JAK/STAT pathway is pivotal in regulating cellular mechanisms, such as proliferation and survival, and also contributes to tumor growth [37]. C-S Zhang et al. demonstrated that miR-409 could suppress the progression of liver cancer via JAK-STAT pathway [38]. Zhongxing Bing et al. discovered that miR-153/PRDM2 modulated invasion and proliferation of NSCLC through JAK/STAT signaling [39]. This work determined that miR-30a-3p could inhibit JAK/STAT signaling via targeting GOLM1, thus suppressing the progression of LUAD.
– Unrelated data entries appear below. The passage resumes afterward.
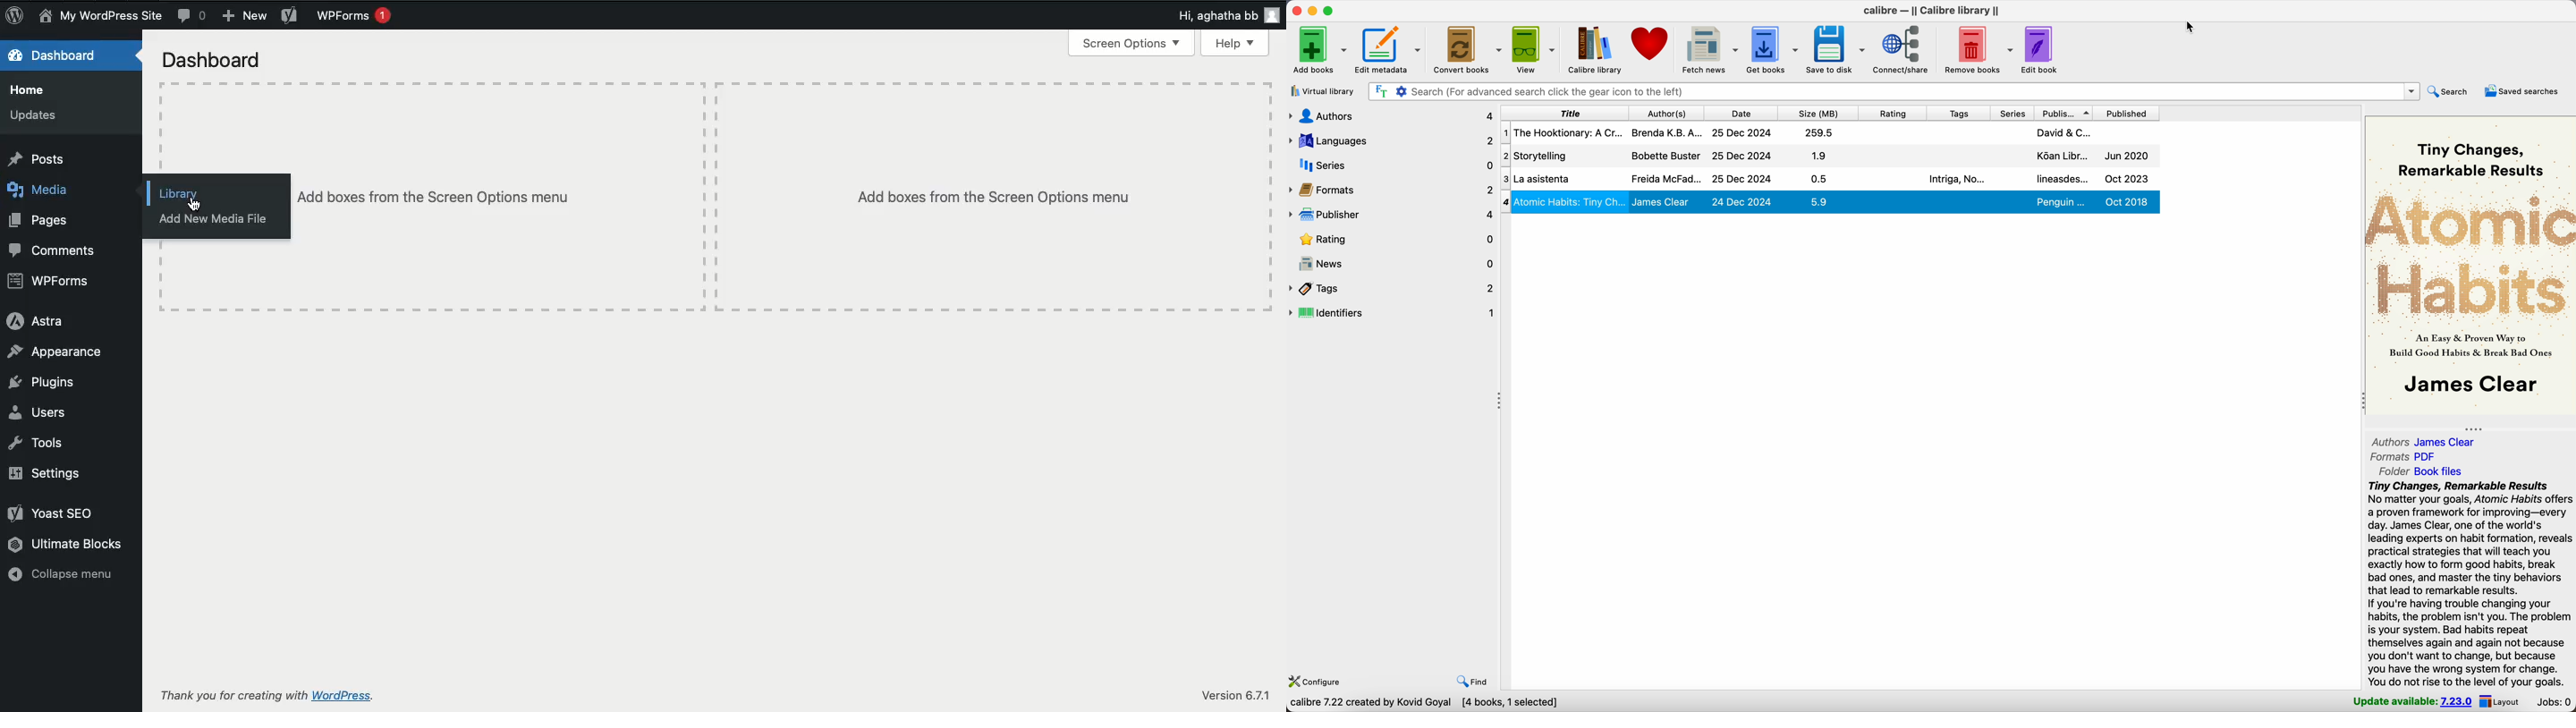 This screenshot has height=728, width=2576. Describe the element at coordinates (1295, 11) in the screenshot. I see `close Calibre` at that location.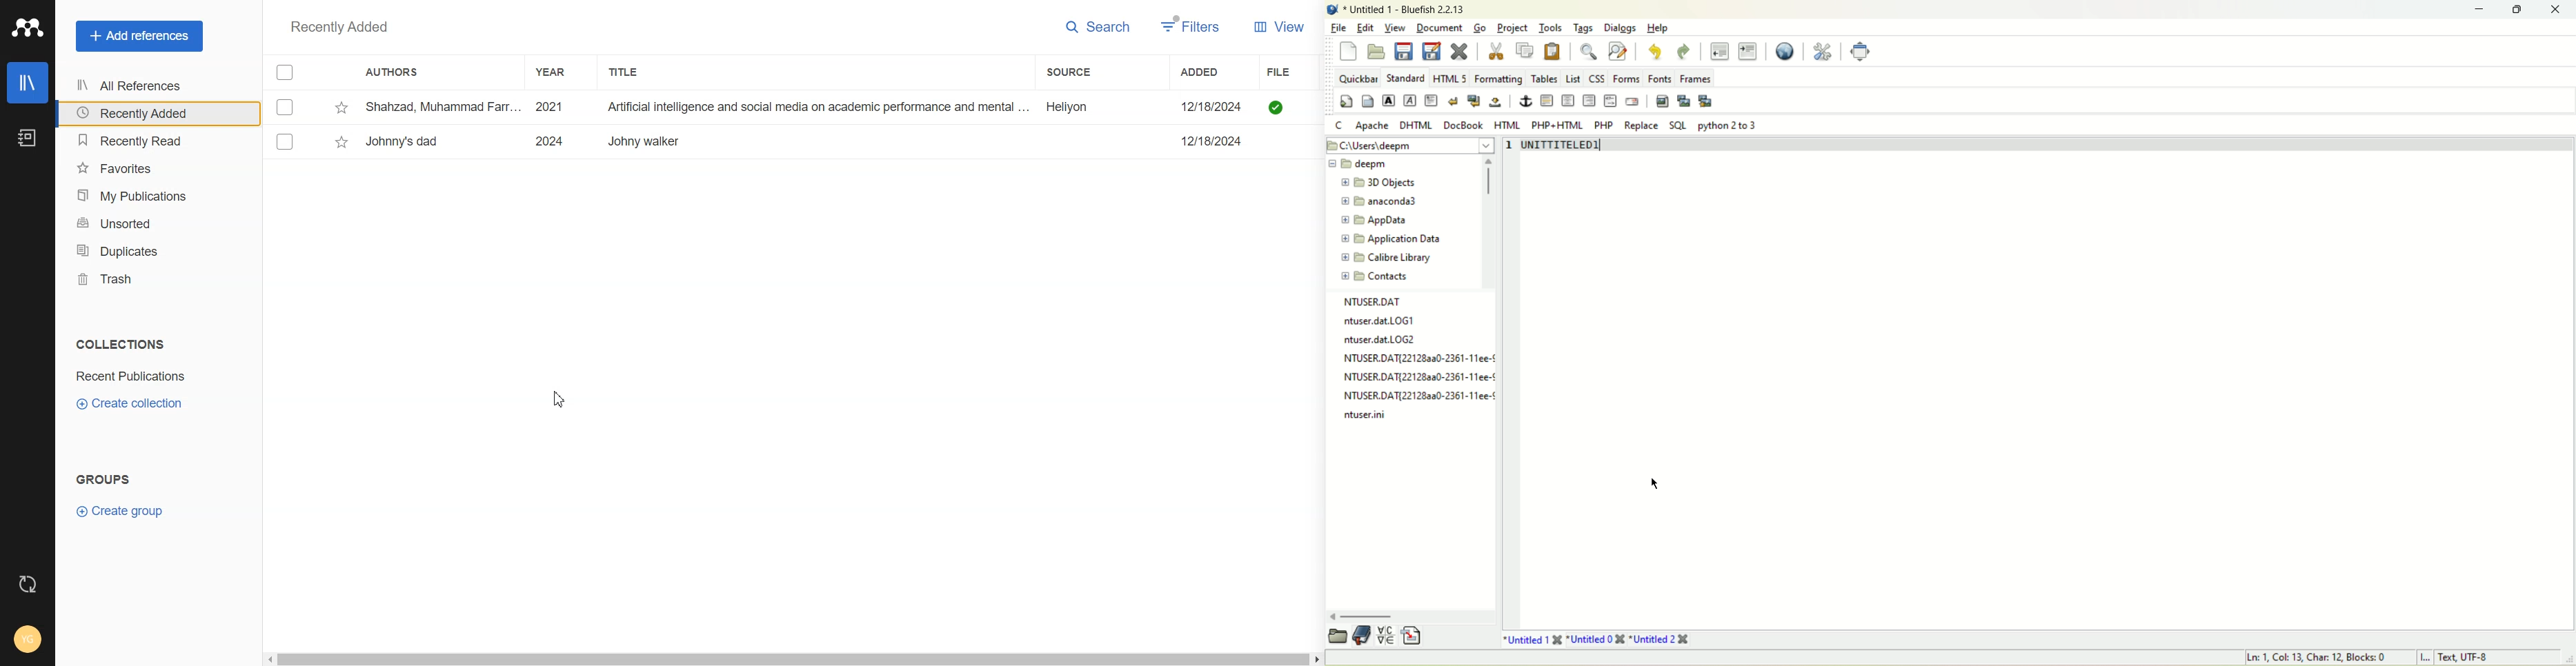  What do you see at coordinates (1453, 100) in the screenshot?
I see `break` at bounding box center [1453, 100]. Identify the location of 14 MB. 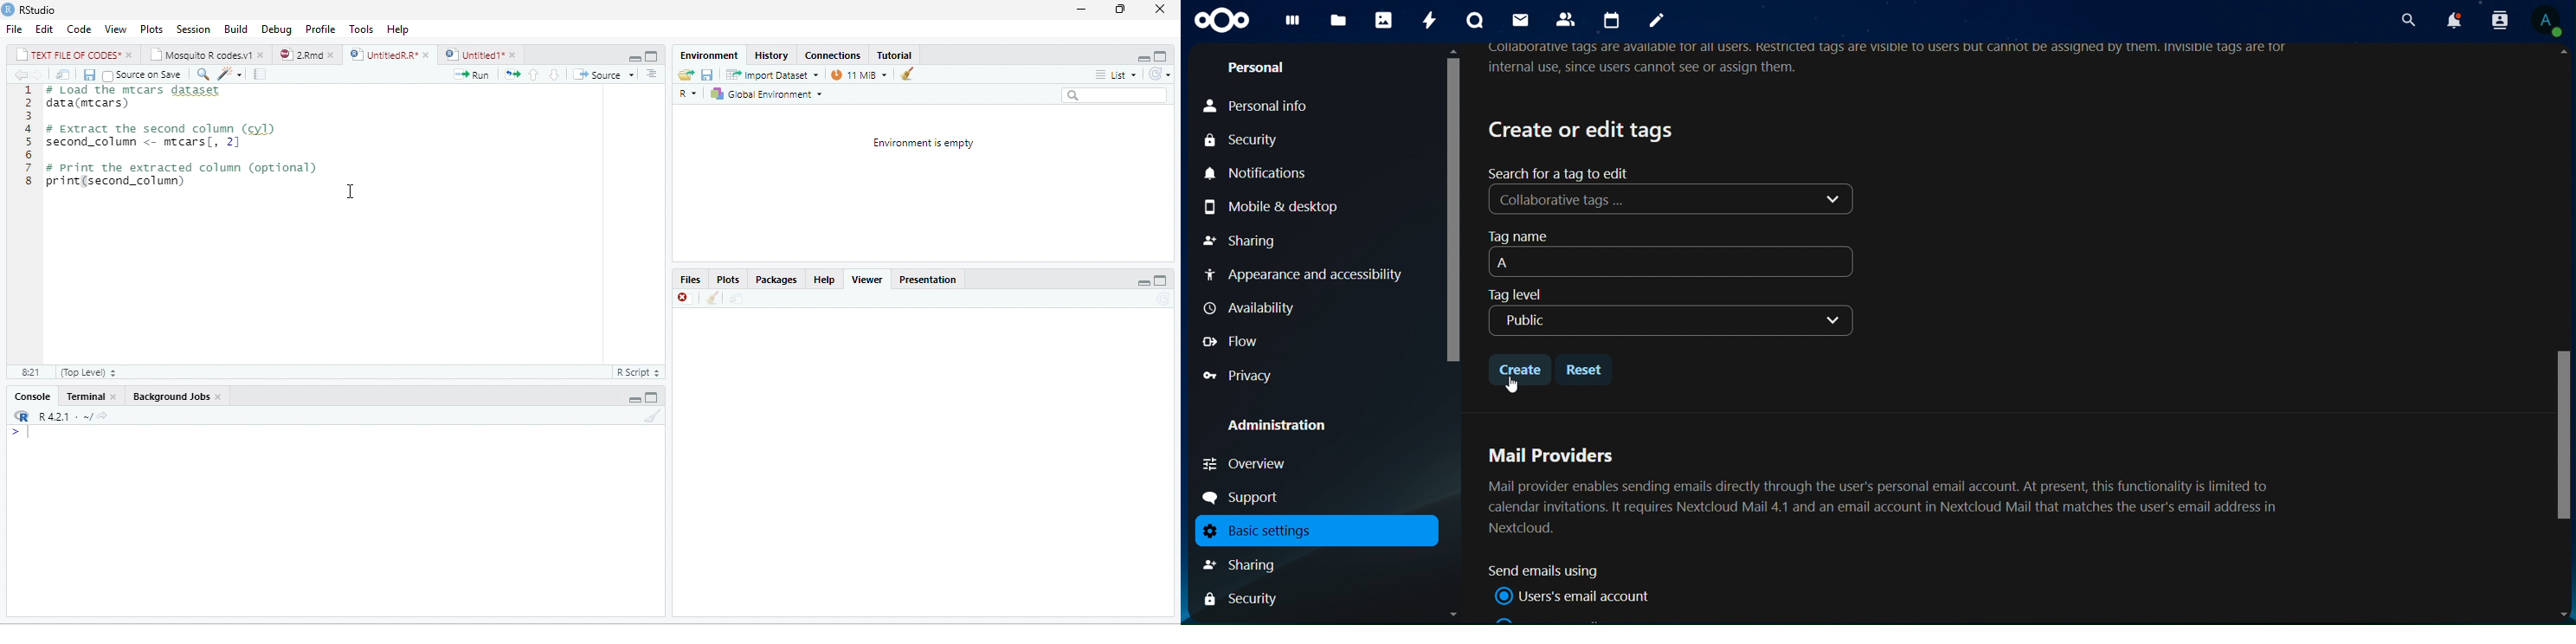
(860, 74).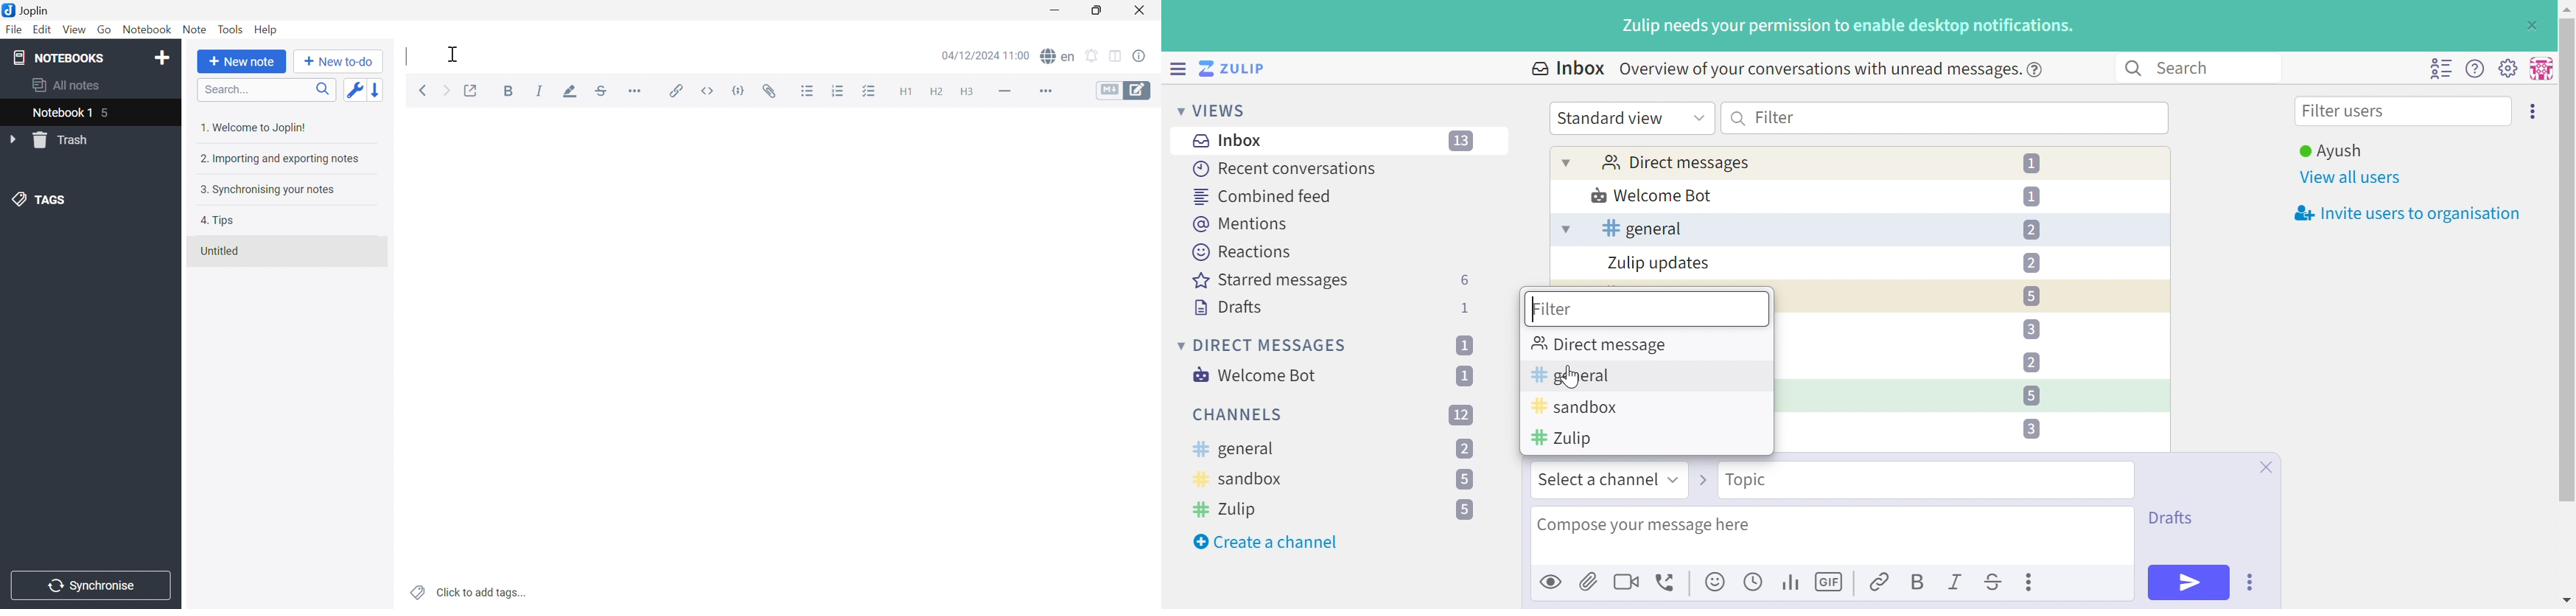 This screenshot has width=2576, height=616. I want to click on Inline code, so click(706, 90).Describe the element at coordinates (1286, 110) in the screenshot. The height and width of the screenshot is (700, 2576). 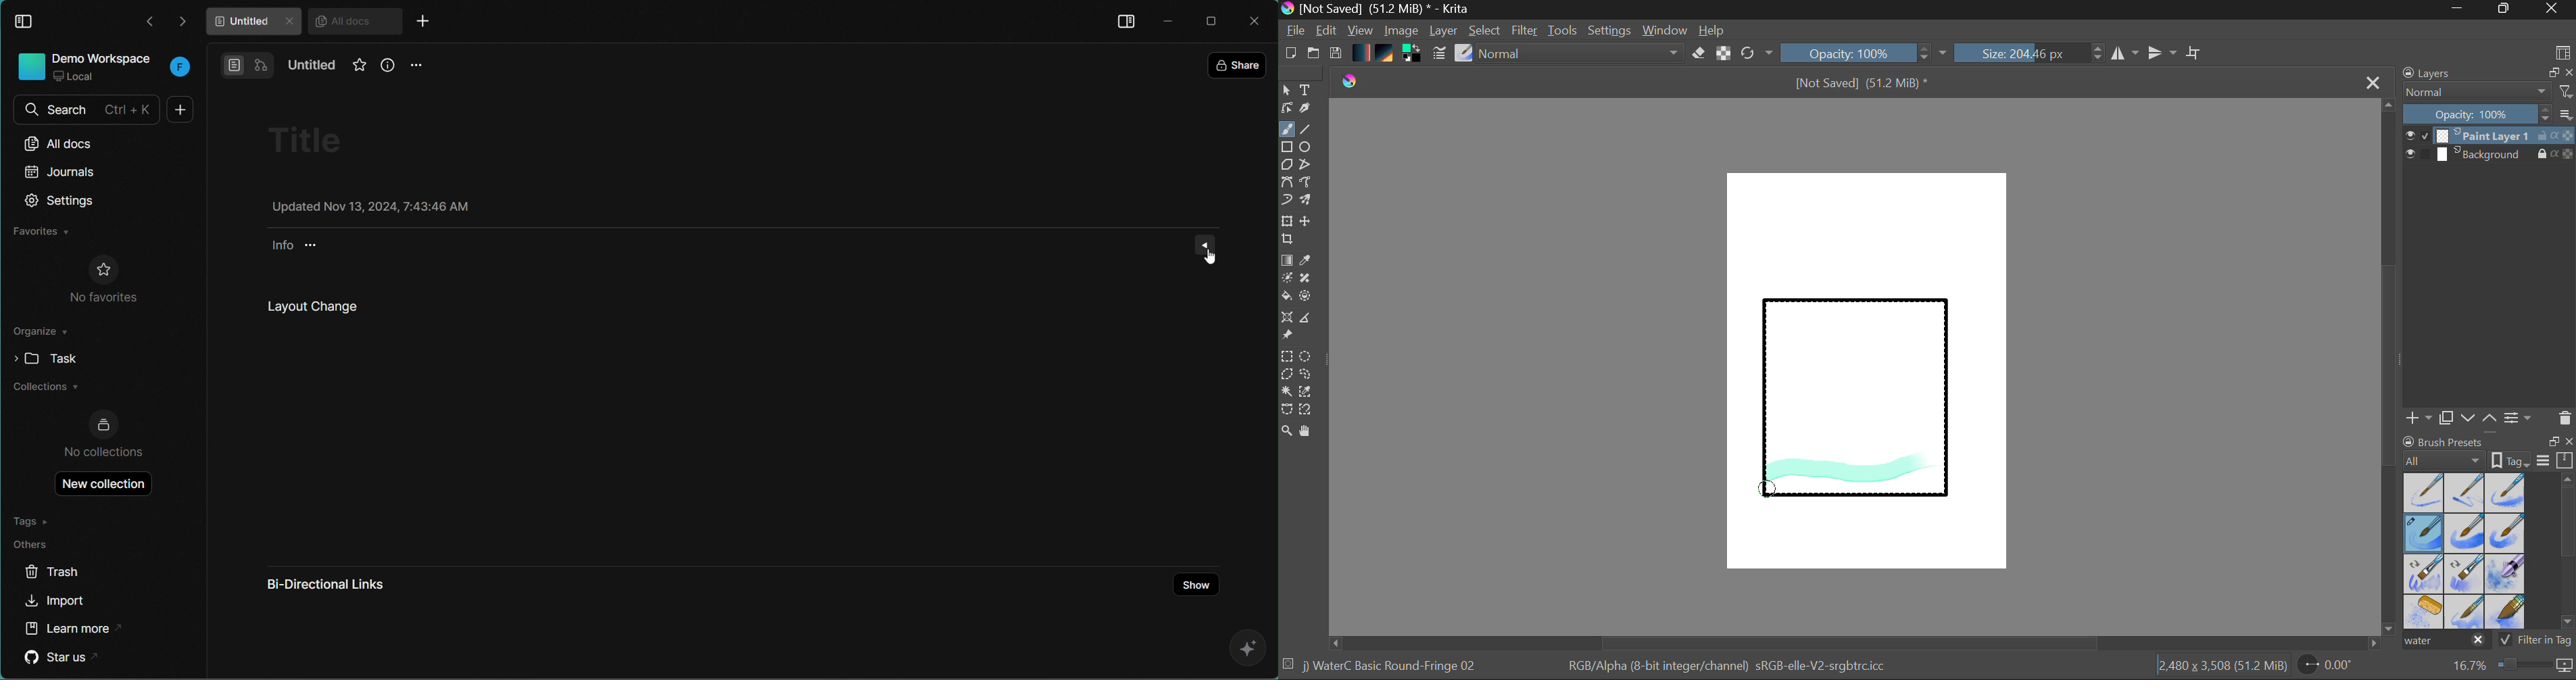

Collectively, this study revealed the underlying molecular mechanisms of the tumor-relevant behaviors in LUAD. Through in vitro experiments, we confirmed that miR-30a-3p interacted with GOLM1 to mediate LUAD progression via JAK/STAT signaling pathway. Finally, our results indicated that miR-30a-3p/GOLM1 could be a potent candidate marker for clinical diagnosis and could be used as a therapeutic agent for LUAD. Nevertheless, the present work lacks evidence of miR-30a-3p regulating in vivo tumor metastasis, while other targets of miR-30a-3p may also influence LUAD cancerization, which prompts us to scrutinize the corresponding mechanism in LUAD progression.